# Database

**What is a Database?**

- A database is an organized collection of data that allows users to efficiently store, access, and manipulate information. It includes both the data itself and the methods or processes to access and modify that data.
- A database system typically includes both **hardware** and **software** components to manage data effectively.

**SQL (Structured Query Language)**  
- SQL is the primary language used to interact with relational databases. It allows users to create, read, update, and delete data through structured queries.

**Data Models:**
Databases can follow different data models, which dictate how data is organized, stored, and retrieved. Some of the primary types include:

1. **Relational model**: The most common database model, which uses a table-based format to organize data and show relationships between data.

2. **Hierarchical model**: A tree-like structure that's good for simple relationship queries.

3. **Network model**: Good for complex relationship queries, and is used for data with many-to-many relationships.

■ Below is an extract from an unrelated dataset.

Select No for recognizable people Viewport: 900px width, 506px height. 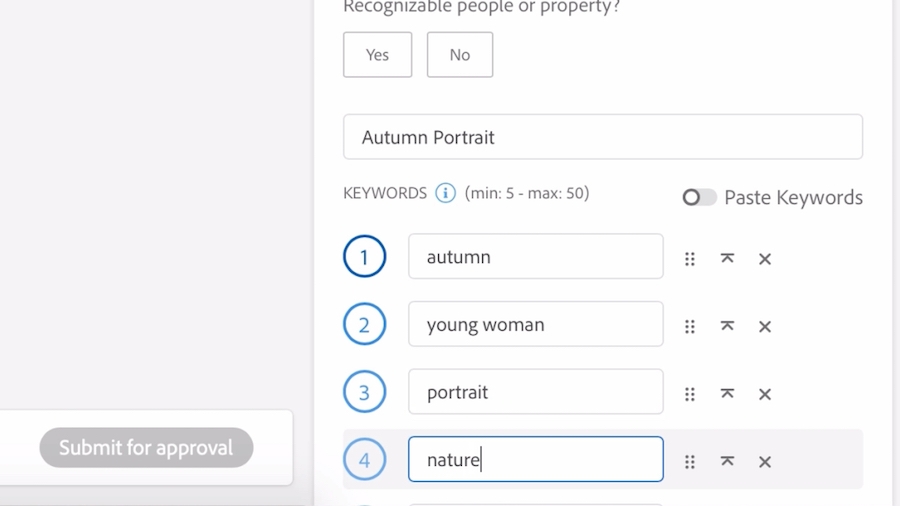point(460,55)
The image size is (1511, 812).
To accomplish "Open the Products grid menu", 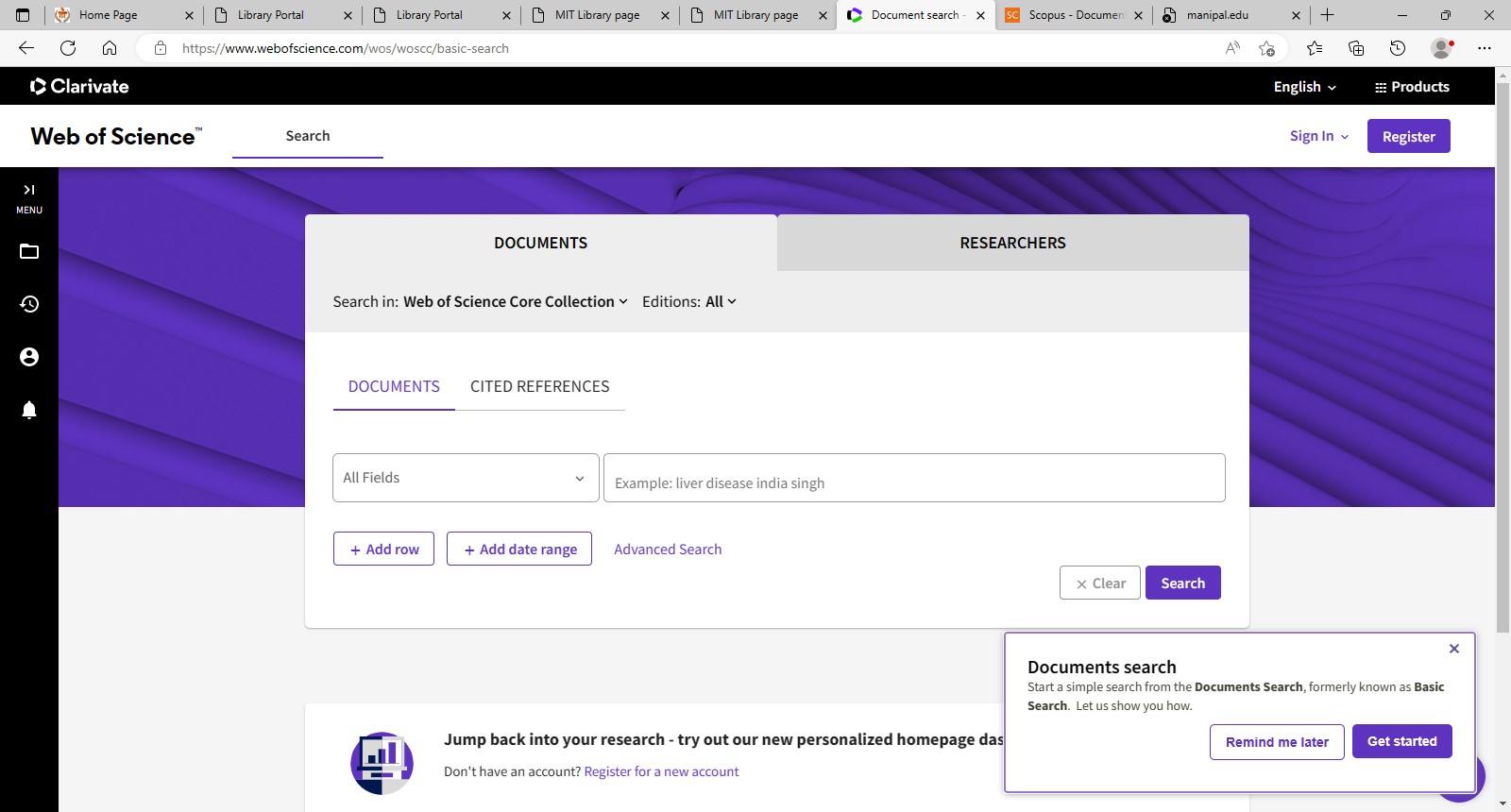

4. **Object-oriented model**: Good for complex data structures and queries, and integrates principles from object-oriented programming.

5. **Inverted file model**: Uses the contents of data as keys in a lookup table, with values that point to the location of each instance of a content item.

6. **NoSQL**: Flexible for unstructured data.


**What is a Query?**

- A query is an SQL statement used to perform a task within a database, such as retrieving, inserting, updating, or deleting data.
- Queries can range from simple data retrieval commands to complex transactions involving multiple tables.

**Query Breakdown**

SQL queries are composed of several key components:
- **Clause**: Part of the SQL syntax that specifies an action, such as `SELECT`, `FROM`, or `WHERE`.
- **Keyword**: Reserved words that form the basis of SQL syntax, like `SELECT`, `INSERT`, `UPDATE`.
- **Identifier**: Names given to database objects, like table names and column names.
- **Condition**: A logical expression that determines which rows are selected or affected.
- **Expression**: A combination of columns, literals, and operators that define the data returned or modified.

Example Query:
```sql
SELECT CustomerName
FROM Customers
WHERE City = 'London';
```

In this query:
- `SELECT` and `FROM` are **clauses**.
- `CustomerName` and `Customers` are **identifiers**.
- `City = 'London'` is a **condition** that filters the data.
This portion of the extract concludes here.